What about the data?

The best performing characteristics were not absolute. It was possible to produce good performance with both a high volume of data with less accurate annotations, and a very small gold standard annotated corpus which is promising for reproduction in other languages. Simple, short sentences outperformed complex sentences or word-level data, especially for lower quality labels. Data having highly accurate annotation had a greater positive effect than a large corpus size with less accurate data. Lastly, using fewer labels in the training data yielded better results for gold-standard data, but not for bronze. Because the bronze data yielded good accuracies for data-levels that give more context as opposed to word level data, it may suggest that that additional sentence context aids in strengthening morphological or grammatical inferrences in training, thereby reducing error.


Accuracy Graph

So, relative to our aims that means...
We were able to recreate the result that the syntactic-semantic method outperforms using either alone across multiple different reproductions and training data types, which is extremely promising for succesful conceptual reproduction for different languages with varying natures of existing annotated data available. The method may not eventually outperform stronger data-driven classification as this was not explored in the original paper, and in our case the difference in improvement the method gives compared to classifier-only tagging is smaller as the quality of that increases. However, it still acted to improve on the NC-concord classifier's accuracy, showing its potential merit as improving accuracy of classifiers through error reduction.

So, what was the verdict overall?

While replicating the original system's data and methodology proved unfeasible due to data constraints and missing implementation details, the NC identification improvement achieved by the combined method was highly reproducible across all versions of the system, even when as little as 3% of the labelled training data was used for a final highest accuracy of 84.3%. In part because of smaller returns as the quality of the data-driven NC classification component increased, we deduced that the strongest merit of this method may be as a form of error-reduction to improve the performance of data-driven NC classification.

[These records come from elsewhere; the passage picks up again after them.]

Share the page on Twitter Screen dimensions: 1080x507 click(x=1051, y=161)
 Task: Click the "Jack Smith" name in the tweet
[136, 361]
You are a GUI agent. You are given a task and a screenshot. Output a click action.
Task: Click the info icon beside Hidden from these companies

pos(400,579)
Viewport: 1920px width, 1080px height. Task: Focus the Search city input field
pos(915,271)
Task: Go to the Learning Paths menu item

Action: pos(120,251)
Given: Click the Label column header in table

Using a small quantity of accurately labeled data to generalize NC-concords to their noun classes is highly effective in handling morphological variability; short sentences balanced word concord variability and sentence context. This indicates promise in generating 2-3 word sentences labeled at the general NC level, as introduced by Gilbert and Keet for isiZulu, and reproducing the method thereon which we leave as future work. We contribute a first NC-identification tool for isiZulu with up to 84.39% accuracy, and encouraging evidence supporting its conceptual reproduction for other Bantu languages.